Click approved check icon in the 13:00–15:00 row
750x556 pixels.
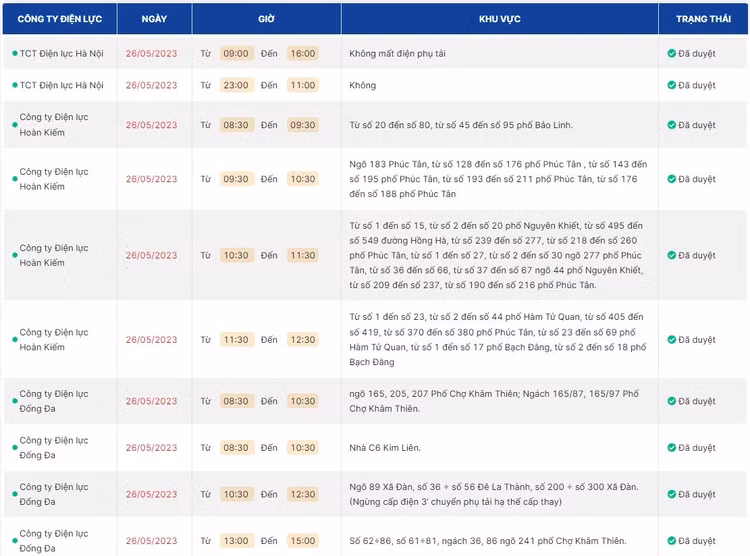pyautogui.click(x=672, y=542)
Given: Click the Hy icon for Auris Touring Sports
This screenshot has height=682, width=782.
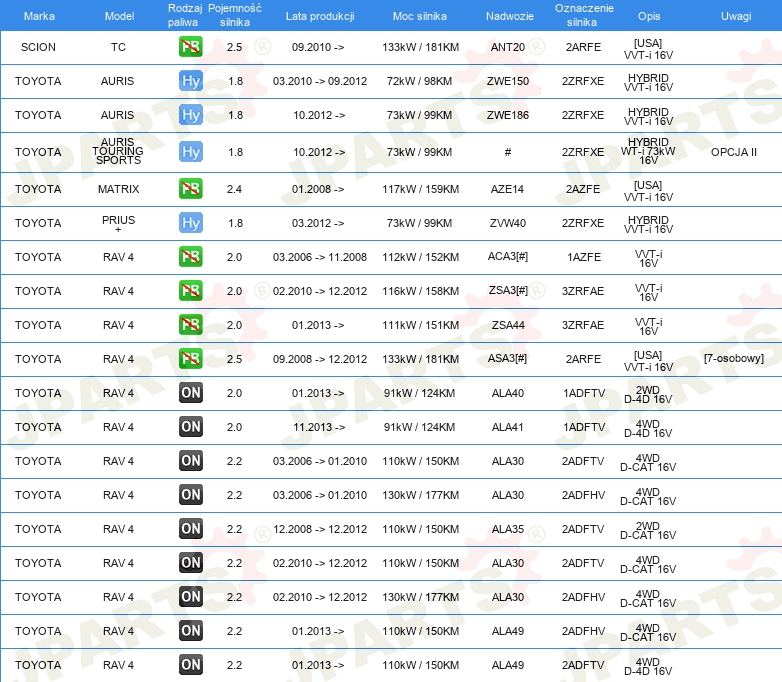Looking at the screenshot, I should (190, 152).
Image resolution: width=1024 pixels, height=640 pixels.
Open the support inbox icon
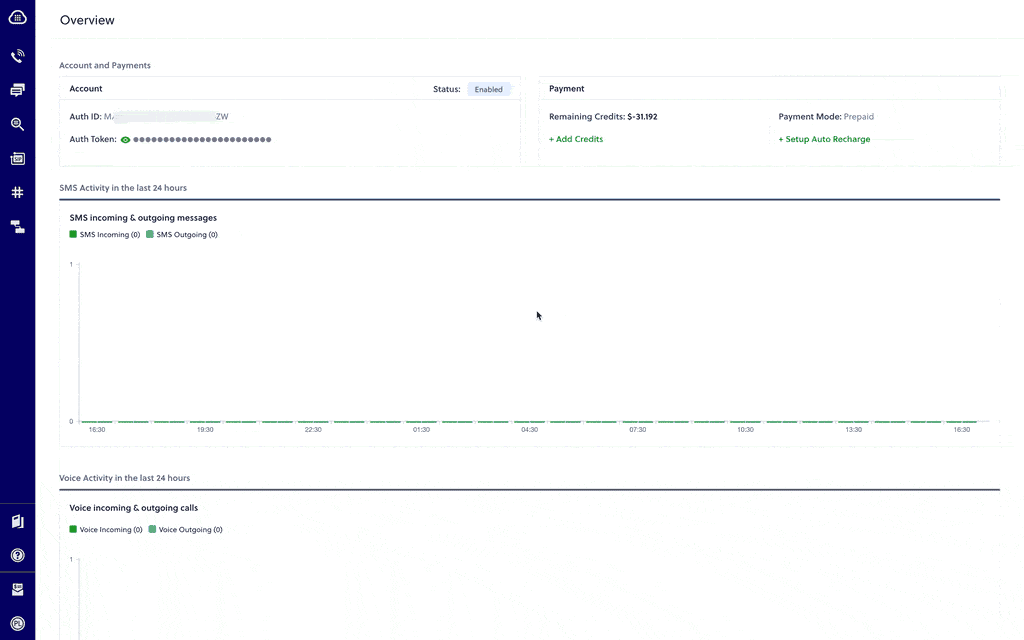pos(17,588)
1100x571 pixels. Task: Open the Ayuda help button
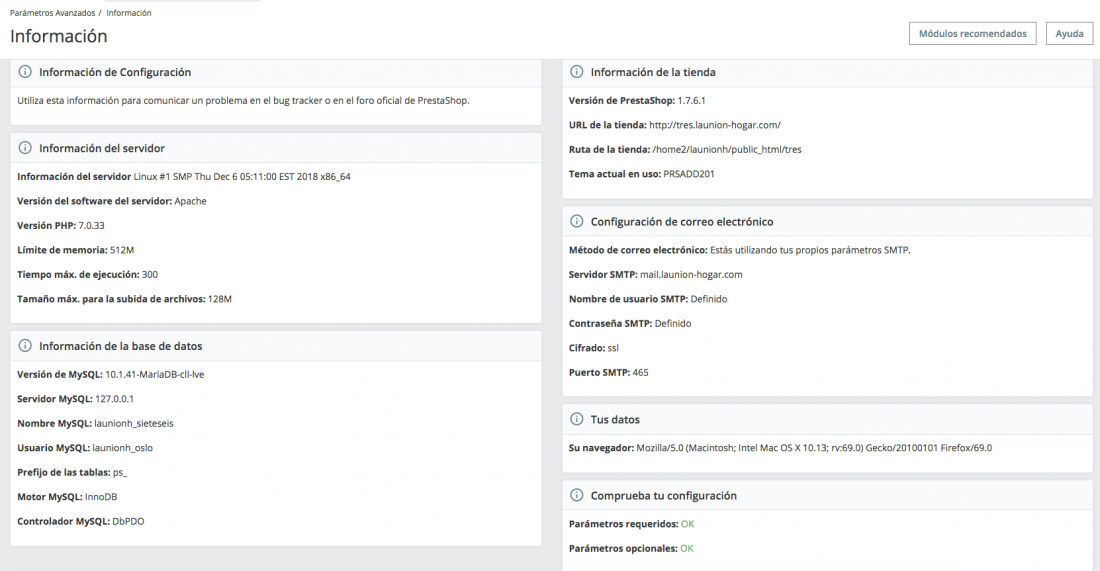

* * *

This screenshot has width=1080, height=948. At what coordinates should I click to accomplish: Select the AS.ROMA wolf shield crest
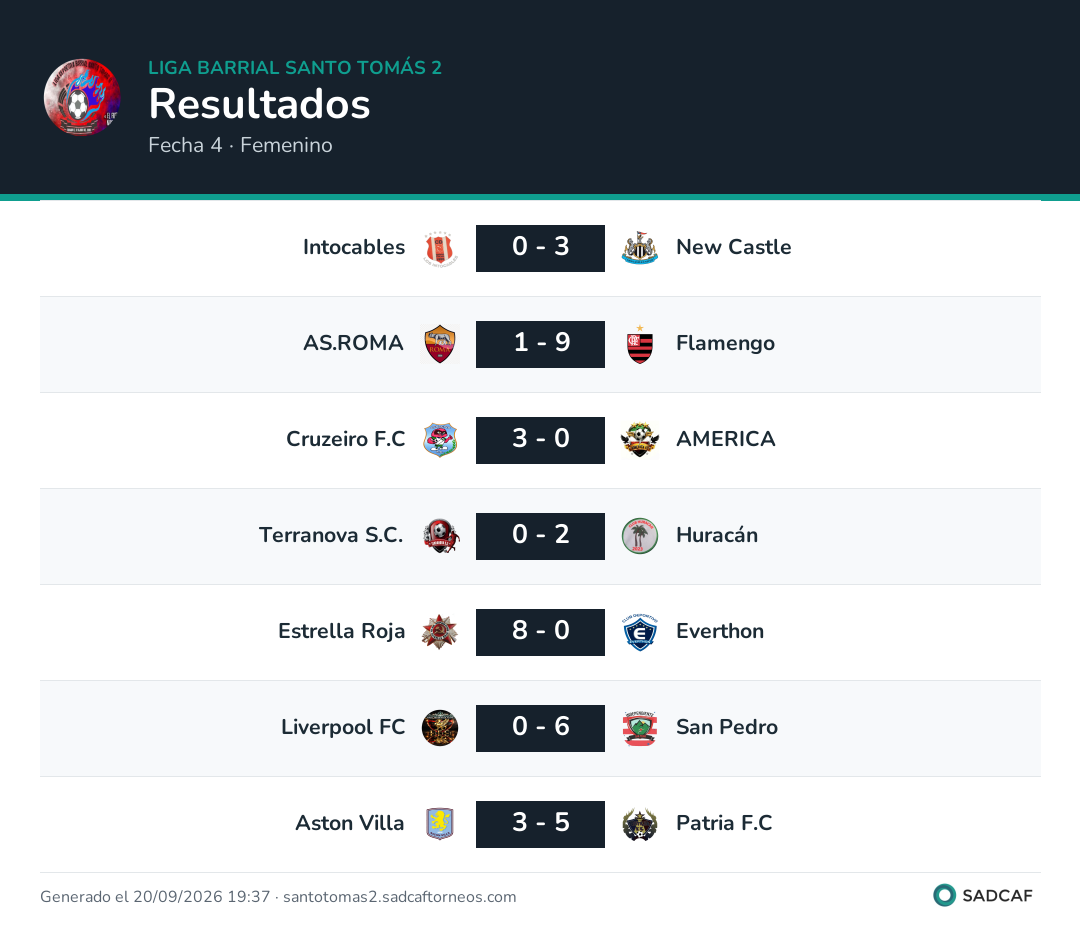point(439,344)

GOAL OF THE EXERCISE. The answer must be the lines above from the one containing "This screenshot has height=682, width=782." through the one containing "1100x571 pixels. Task: Open", reproduced exactly, with no pictures and nothing else.

RESPONSE TO THIS EXERCISE.
This screenshot has height=682, width=782.
Looking at the screenshot, I should (190, 152).
Image resolution: width=1024 pixels, height=640 pixels.
Open the support inbox icon
pos(17,588)
1100x571 pixels. Task: Open the Ayuda help button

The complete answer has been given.